Von Christian Bartlau, Wien

An einem denkwürdigen Wahltag findet Österreich keine Antwort auf die Frage, in welche Richtung sich das Land bewegt. Die rechtspopulistische FPÖ feiert trotzdem - mit Frauke Petry, Freibier und markigen Ansagen.

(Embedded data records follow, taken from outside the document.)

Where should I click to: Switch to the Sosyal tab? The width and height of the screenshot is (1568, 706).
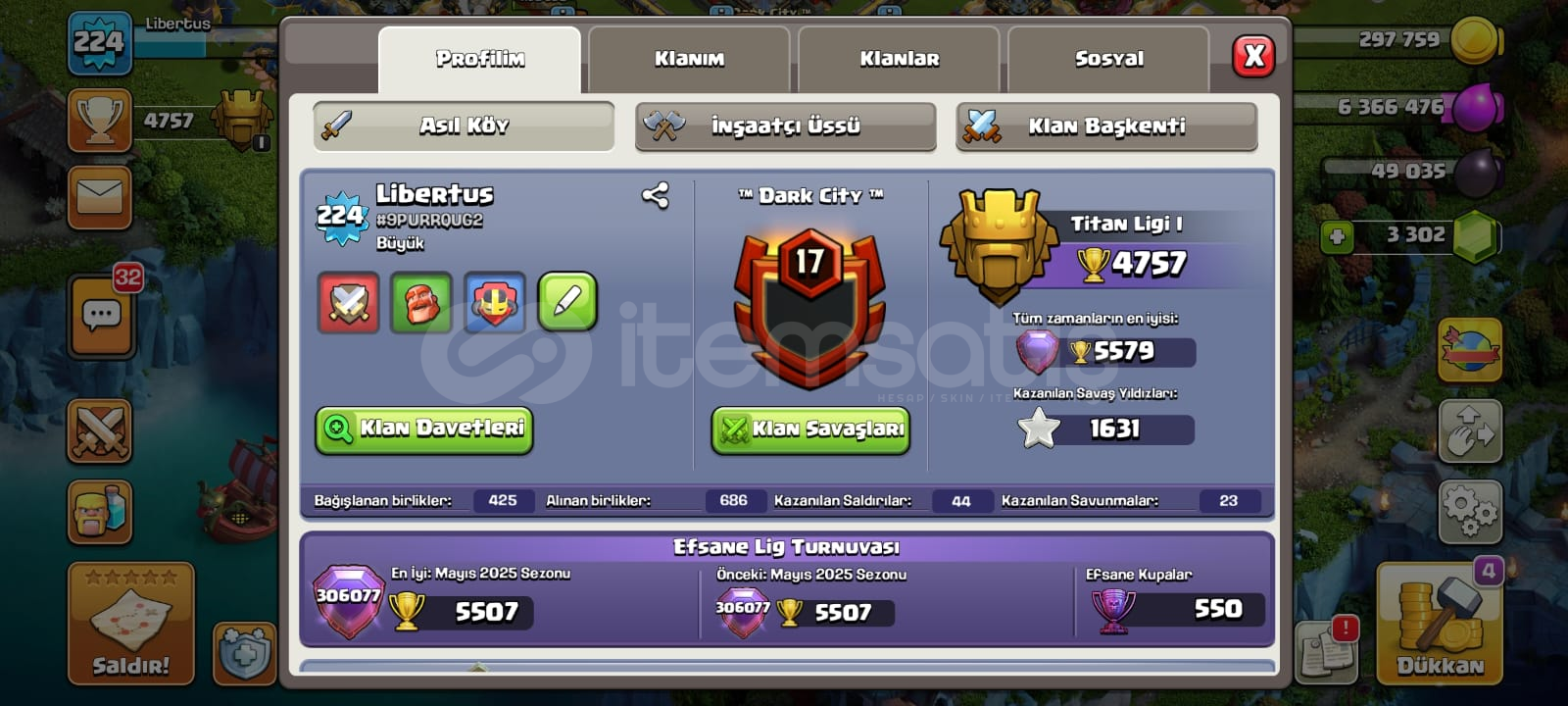[1108, 59]
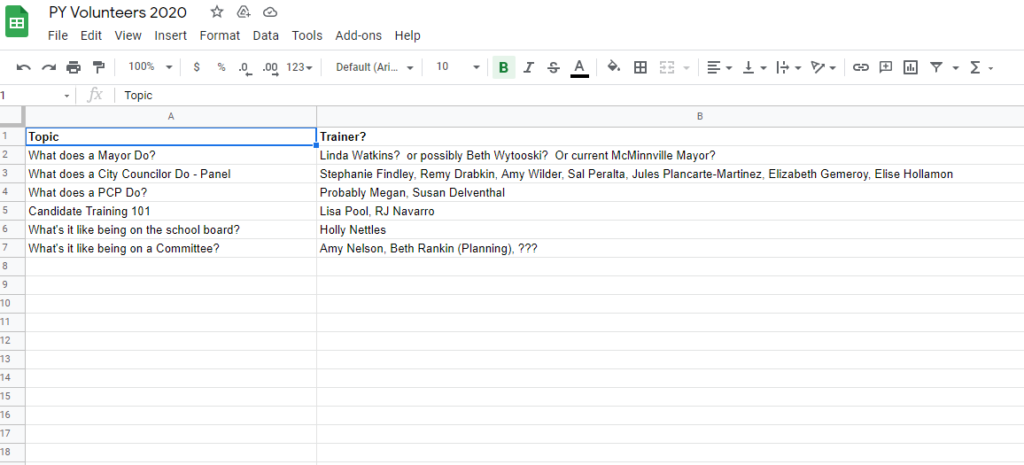Image resolution: width=1024 pixels, height=465 pixels.
Task: Open the fill color paint bucket
Action: [613, 67]
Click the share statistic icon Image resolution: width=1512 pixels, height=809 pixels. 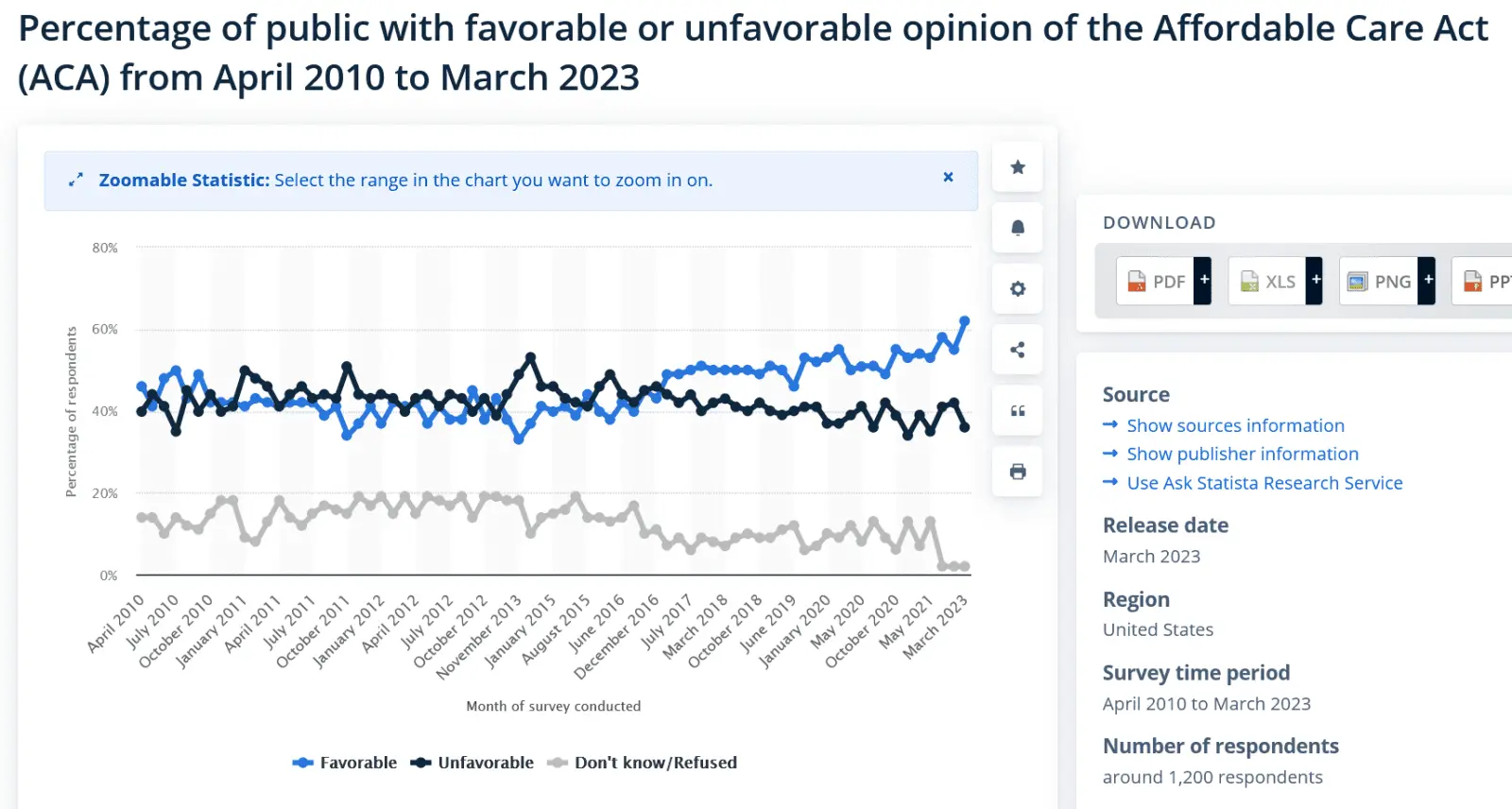[1018, 350]
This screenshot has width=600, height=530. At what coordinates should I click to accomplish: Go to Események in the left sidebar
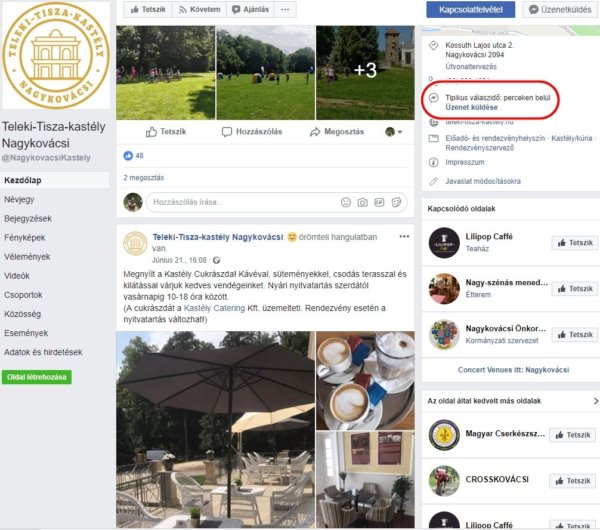coord(26,332)
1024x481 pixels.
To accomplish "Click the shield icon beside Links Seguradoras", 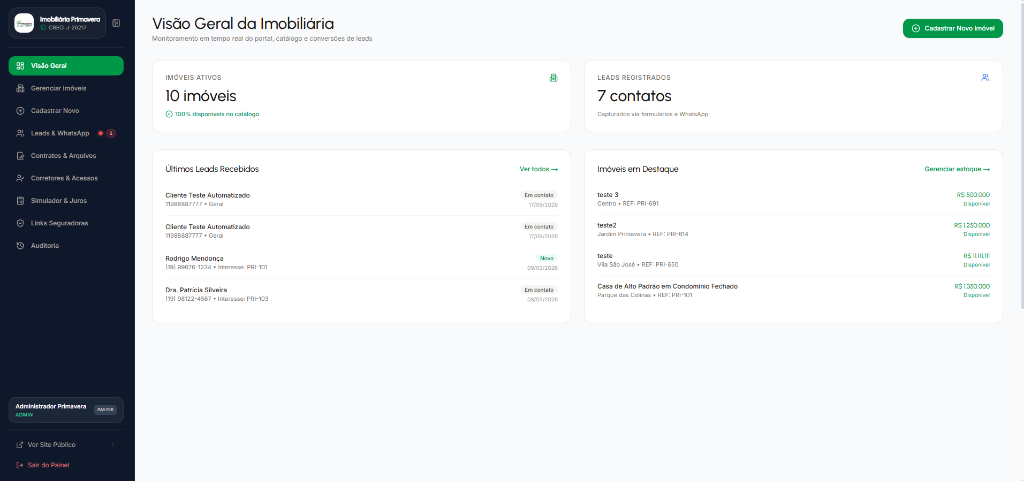I will click(x=20, y=223).
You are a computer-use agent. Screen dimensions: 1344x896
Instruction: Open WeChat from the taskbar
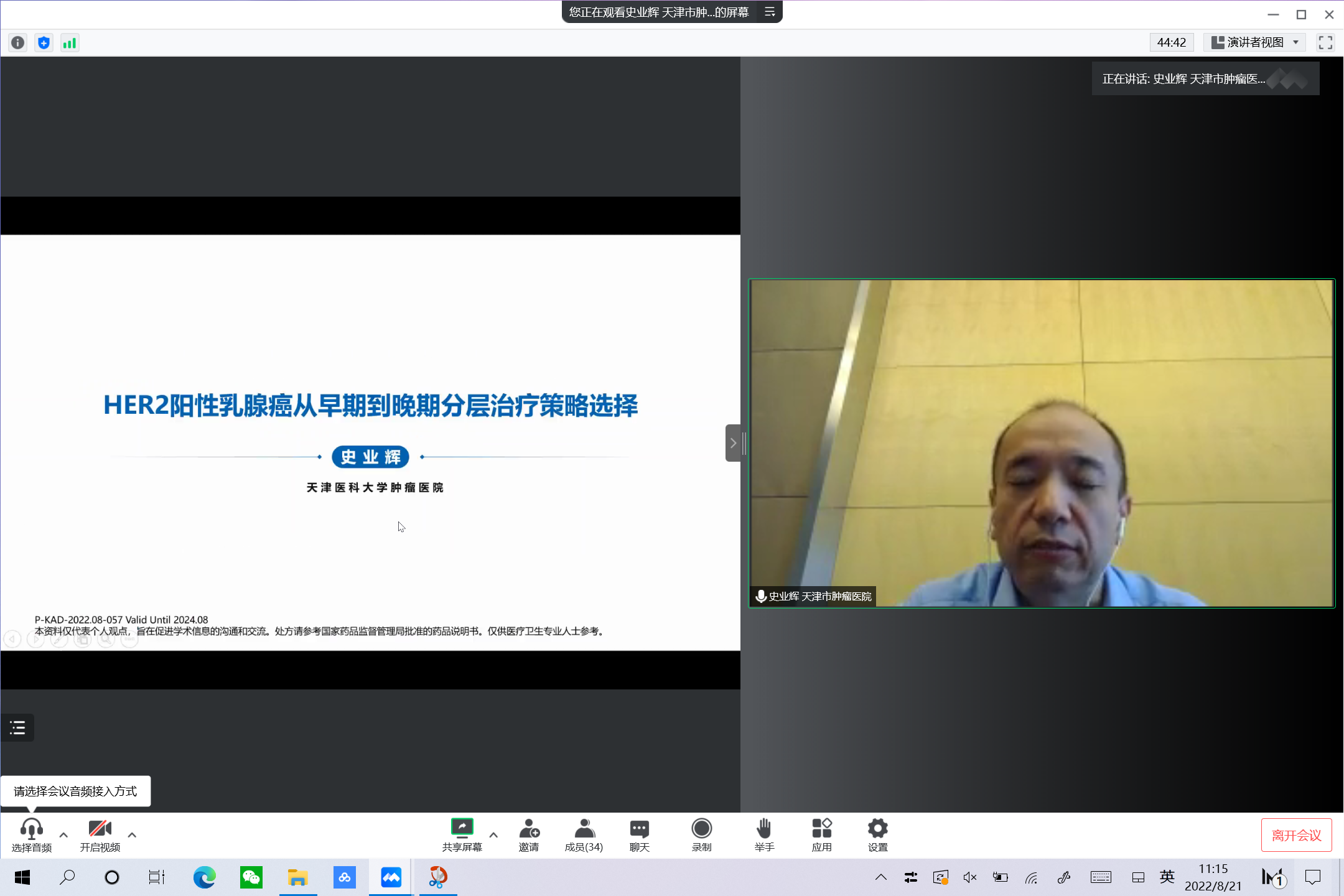click(x=251, y=877)
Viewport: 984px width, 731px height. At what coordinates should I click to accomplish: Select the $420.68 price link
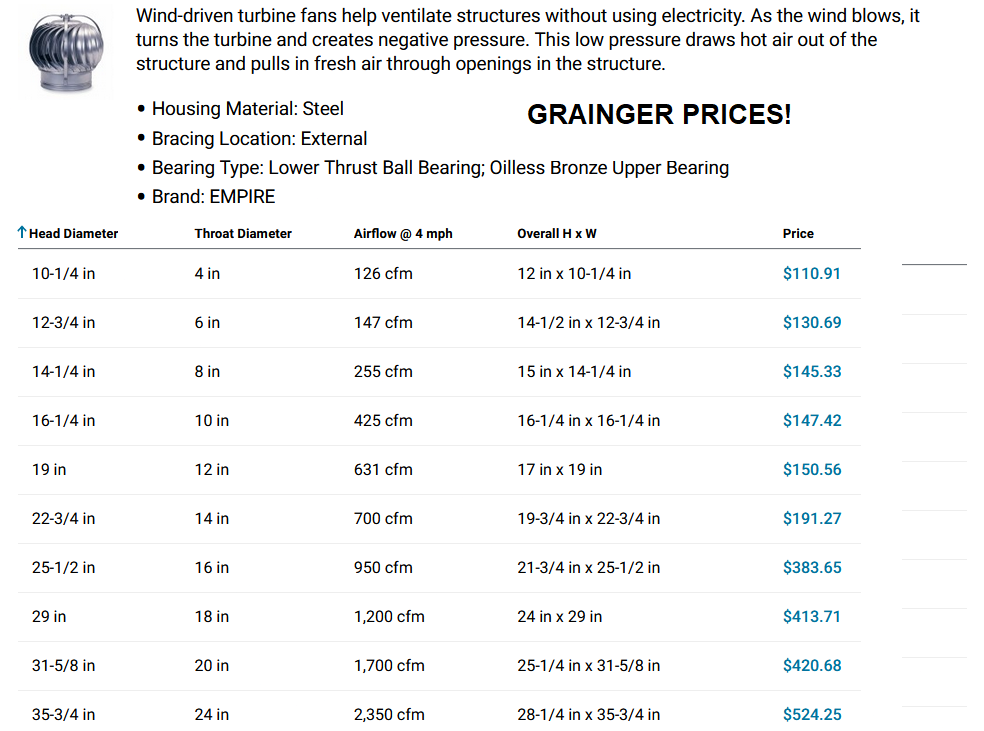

Der Jubel war laut, er war ausgelassen, er war - gestellt. Schon eine Viertelstunde vor der ersten Hochrechnung zur Präsidentschaftswahl um 17 Uhr hatten die Zahlen im FPÖ-Parlamentsklub in Wien die Runde gemacht und es war ganz ruhig geworden. Was sollten sie anfangen mit diesem Ergebnis? Der FPÖ-Kandidat Norbert Hofer lag bei 50,2 Prozent, viel zu wenig, um den Sieg für sich zu beanspruchen, kein Anlass, um in Triumphgeheul auszubrechen. Aber im Fernsehen wie Wahlverlierer aussehen, das wollten sie dann auch nicht, also rissen sie sich zusammen. Als der ORF live in den Parlamentsklub schaltete, klatschte die versammelte Parteielite auf der Bühne frenetisch, "Österreich, Österreich"-Sprechchöre hallten durch den völlig überhitzten Raum.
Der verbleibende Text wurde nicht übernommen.